Fern: Blockchain technology's gotten a bit of a bad wrap historically in being associated with cryptocurrencies which were originally invented ... The original blockchain invention was Bitcoin in 2008 by the mysterious Satoshi Nakamoto who nobody knows the identity of. Ultimately, blockchain technologies, I think society has come around to being a lot more open to blockchain technologies these days and some of its applications, blockchain being the foundational technology underlying these other applications.
We see even beyond risk-taking startups, we see very large companies and big enterprise employing blockchain and experimenting with blockchain these days. We see JP Morgan Chase, notwithstanding its CEO's comments about certain cryptocurrencies, they've created their own blockchain. So, they're in the space. We've got hedge fund managers in that space. We've got Fidelity that's created custodial services for cryptocurrencies.
We have Congress saying and writing reports about how blockchain is the way forward for security. Again, going back to some earlier comments around centralized versus decentralized technologies, and that combined with encryption and other aspects of technology, creating a lot of opportunity for security and privacy.
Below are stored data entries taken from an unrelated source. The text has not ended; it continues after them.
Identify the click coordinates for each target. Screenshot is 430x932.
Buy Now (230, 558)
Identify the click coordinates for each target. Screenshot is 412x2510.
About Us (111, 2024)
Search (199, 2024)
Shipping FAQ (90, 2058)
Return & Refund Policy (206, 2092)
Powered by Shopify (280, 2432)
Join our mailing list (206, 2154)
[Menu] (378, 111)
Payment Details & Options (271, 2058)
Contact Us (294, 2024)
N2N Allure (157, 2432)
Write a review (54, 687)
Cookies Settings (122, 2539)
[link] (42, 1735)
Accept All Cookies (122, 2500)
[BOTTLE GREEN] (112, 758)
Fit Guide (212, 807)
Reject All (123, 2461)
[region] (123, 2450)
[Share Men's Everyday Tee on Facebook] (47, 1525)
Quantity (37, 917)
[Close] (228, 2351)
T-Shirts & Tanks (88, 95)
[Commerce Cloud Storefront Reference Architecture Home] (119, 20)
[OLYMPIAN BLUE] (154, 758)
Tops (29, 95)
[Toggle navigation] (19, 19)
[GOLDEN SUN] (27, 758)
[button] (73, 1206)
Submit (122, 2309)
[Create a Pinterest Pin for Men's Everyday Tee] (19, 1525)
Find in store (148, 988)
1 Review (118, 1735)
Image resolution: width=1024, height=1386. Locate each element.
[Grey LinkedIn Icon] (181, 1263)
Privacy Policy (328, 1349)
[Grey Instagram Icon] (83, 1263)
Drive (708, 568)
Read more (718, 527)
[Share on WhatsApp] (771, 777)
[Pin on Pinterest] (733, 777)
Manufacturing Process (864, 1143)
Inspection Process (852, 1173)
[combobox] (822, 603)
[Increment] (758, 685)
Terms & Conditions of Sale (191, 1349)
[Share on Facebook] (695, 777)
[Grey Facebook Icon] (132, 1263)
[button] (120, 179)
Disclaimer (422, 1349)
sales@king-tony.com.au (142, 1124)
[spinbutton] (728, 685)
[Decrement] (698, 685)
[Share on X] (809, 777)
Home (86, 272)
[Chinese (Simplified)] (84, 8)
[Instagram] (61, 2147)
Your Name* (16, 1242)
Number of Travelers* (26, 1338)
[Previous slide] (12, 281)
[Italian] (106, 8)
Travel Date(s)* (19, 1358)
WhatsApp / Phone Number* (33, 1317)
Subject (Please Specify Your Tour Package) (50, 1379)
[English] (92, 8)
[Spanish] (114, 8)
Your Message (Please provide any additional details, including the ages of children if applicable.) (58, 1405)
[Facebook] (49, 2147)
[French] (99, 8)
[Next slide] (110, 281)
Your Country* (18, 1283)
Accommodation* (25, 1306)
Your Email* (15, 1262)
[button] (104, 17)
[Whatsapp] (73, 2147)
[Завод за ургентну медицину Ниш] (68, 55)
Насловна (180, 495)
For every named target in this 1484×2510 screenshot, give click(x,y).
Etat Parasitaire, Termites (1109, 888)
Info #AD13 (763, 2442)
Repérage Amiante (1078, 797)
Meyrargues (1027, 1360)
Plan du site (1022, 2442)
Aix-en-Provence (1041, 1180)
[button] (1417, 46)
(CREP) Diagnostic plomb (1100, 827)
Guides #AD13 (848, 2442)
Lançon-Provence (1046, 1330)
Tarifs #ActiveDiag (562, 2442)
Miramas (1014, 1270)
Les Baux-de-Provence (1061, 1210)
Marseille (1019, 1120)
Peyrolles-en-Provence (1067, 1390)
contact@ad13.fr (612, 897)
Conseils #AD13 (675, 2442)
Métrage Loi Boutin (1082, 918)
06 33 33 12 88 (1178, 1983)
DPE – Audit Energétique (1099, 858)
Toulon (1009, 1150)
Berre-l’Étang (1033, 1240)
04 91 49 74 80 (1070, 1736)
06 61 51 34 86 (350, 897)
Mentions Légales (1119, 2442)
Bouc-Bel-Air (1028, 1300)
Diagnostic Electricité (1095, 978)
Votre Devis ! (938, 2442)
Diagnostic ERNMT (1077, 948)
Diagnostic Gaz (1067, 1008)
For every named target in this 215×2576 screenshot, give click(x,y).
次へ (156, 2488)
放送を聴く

We see blockchain being used in, frankly, a lot of boring and probably future effective ways these days in just creating internal efficiencies.
Blockchain is a decentralized, intermediary, eliminating encrypted technology that banks are currently experimenting with when it comes to back-office transactions. There's a many multi-billion dollar, like an 80 or so billion-dollar industry, in back-office costs that banks have and blockchain is a huge efficiency driver and saver there. We see similar things going in supply chain and healthcare and across all kinds of industries where any of security, privacy, and the generation of internal efficiencies and cost savings are a value.
John: I think blockchain is a really great way to get a higher valuation if you're a startup. At the end of the day, we haven't really found really, really good uses for it. Sorry, anything with a ledger.
You can implement the ledger with blockchain, but what I also see is people integrating it blindly and introducing errors into the consensus algorithm, introducing problems in the way that the network is designed so that, once again, consensus can be gamed. There's not enough thought being put into, number one, why blockchain? Why can't we just use other simple proven approaches? And, number three, when we do implement blockchain because we think it's going to do a better job, it's going to be more secure, are we really thinking about the risks? Have we done enough research into how the system can be effectively gamed and have we really mitigated those risks?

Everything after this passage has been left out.